No, absolutely not fine. It’s distorting the economy and wasting valuable land that cannot be paid back. People in the city should be invested in it. I have no problem with rich people buying a Midtown condo they’re rarely in, but they need to pay fair taxes on that. Land so valuable should never be a tax shelter.

1. Land-Value Tax instead of property tax. It’s not perfect but with prices all over being so high it will at least force out the speculators from neighborhoods that urgently need construction.
-if this is impossible, at least tax everything fairly under one single tax rate with honest assessments based on sale value to prevent tax sheltering, though perhaps an exception for utilities can be retained. There should be no incentive from the city’s point of view to encourage commercial versus housing and thus excessively zone for one or the other, and all residential should be taxed the same.

2. No tax breaks for business, including finance. This is some of the hottest land in the world. Even if you don’t think Wall Street is a parasite, how many cops are they using to defend their buildings downtown?
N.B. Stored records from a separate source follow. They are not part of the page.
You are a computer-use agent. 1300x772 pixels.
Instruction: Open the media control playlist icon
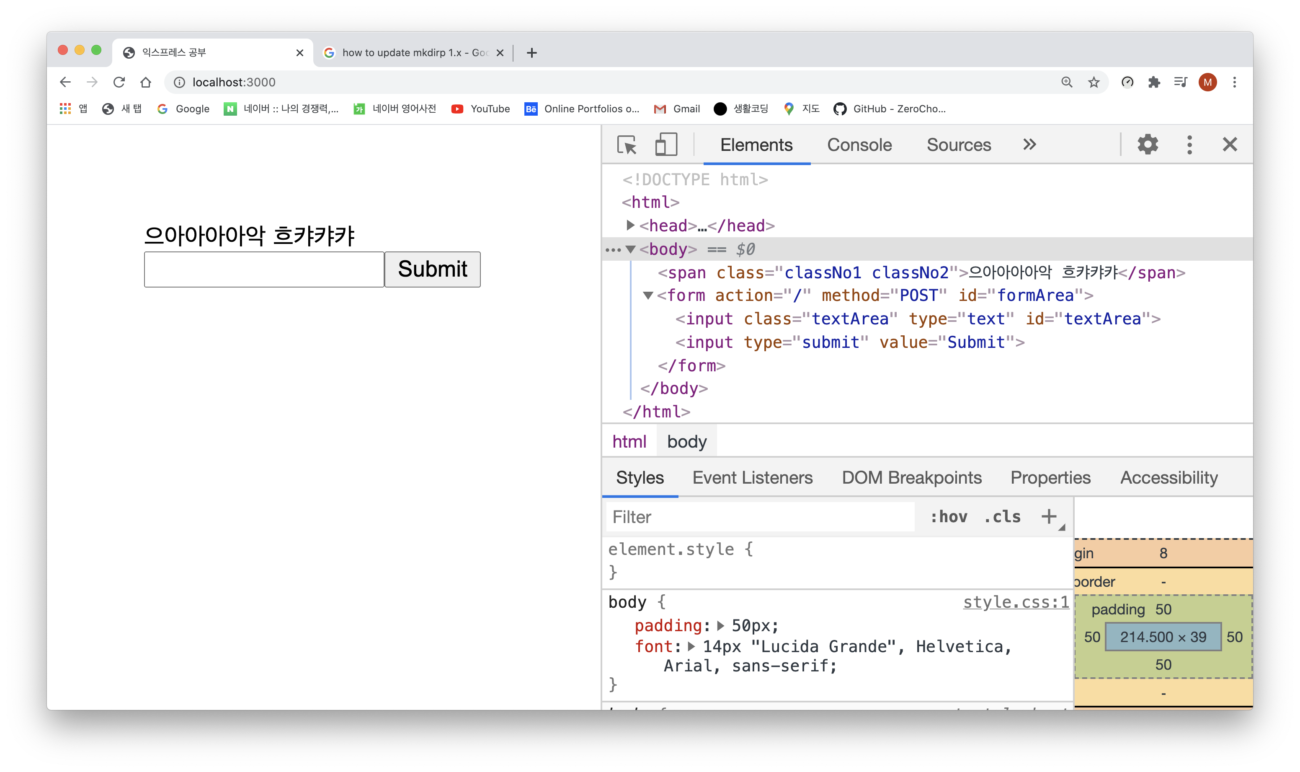[1180, 82]
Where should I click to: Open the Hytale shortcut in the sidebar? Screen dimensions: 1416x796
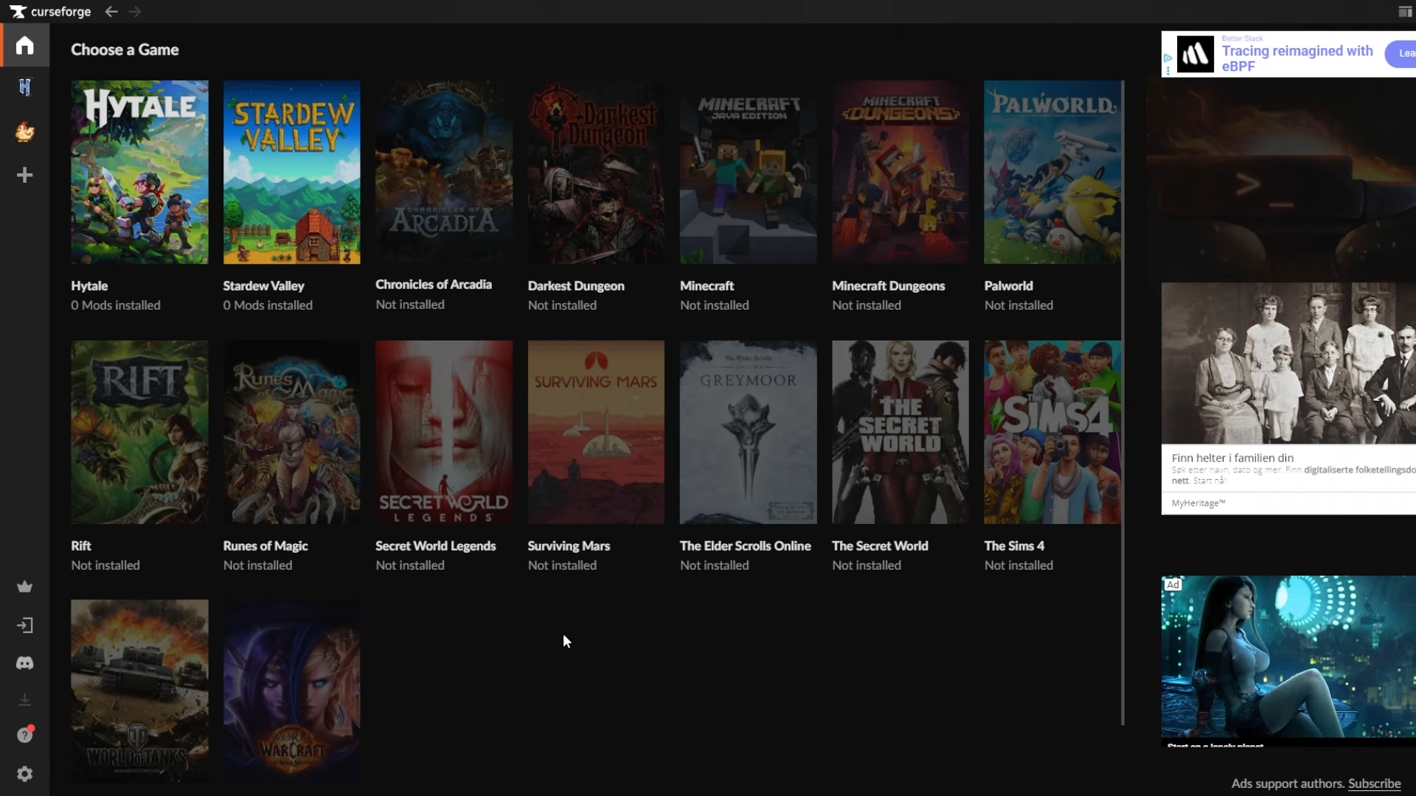24,88
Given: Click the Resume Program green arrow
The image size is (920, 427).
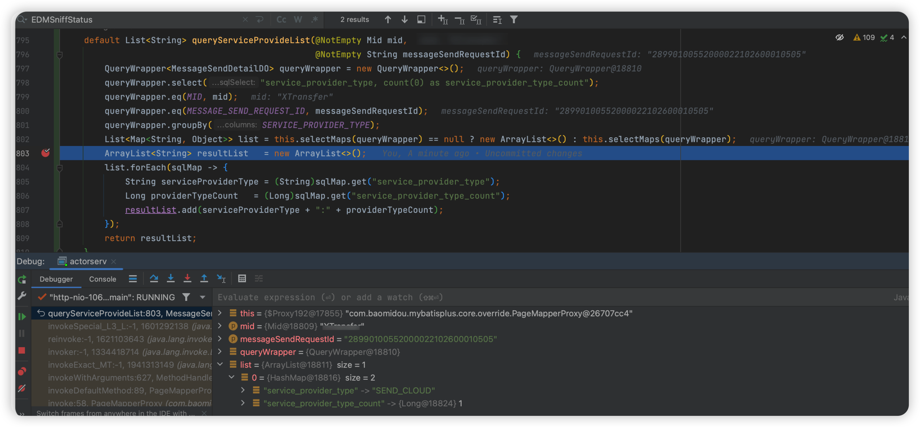Looking at the screenshot, I should point(22,316).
Who’s paying for that? Vice Magazine got a goddamn tax break to expand in Williamsburg—enough is enough. Let the parasite landlords starve or sell. I’d rather New York’s money go to upstate tax breaks for business than driving up rent any further.

3. All commuters should pay NYC income taxes. Seems like not a lot to ask-you don’t like it, don’t work there. New York should have an income tax agreement with all neighboring states. If this is impossible then get rid of the damn tax. It’s not fair to the middle class or poor in the city who have to pay it while commuters don’t and encourages middle-class flight and the ghettoization/gentrification of the remainder.

4. No more 180-day or 24-hour rules for income taxes. Just pay the time you’re here. The megawealthy have relentlessly gamed the system at the expense of everyone, and if they flee to Florida and take their money with them, so much the better.

If we collected taxes fairly and stopped wasting so much on tax breaks and propping up land value costs we might be able to actually afford a substantial amount of transit construction that would put tangible value into the city and better people’s lives.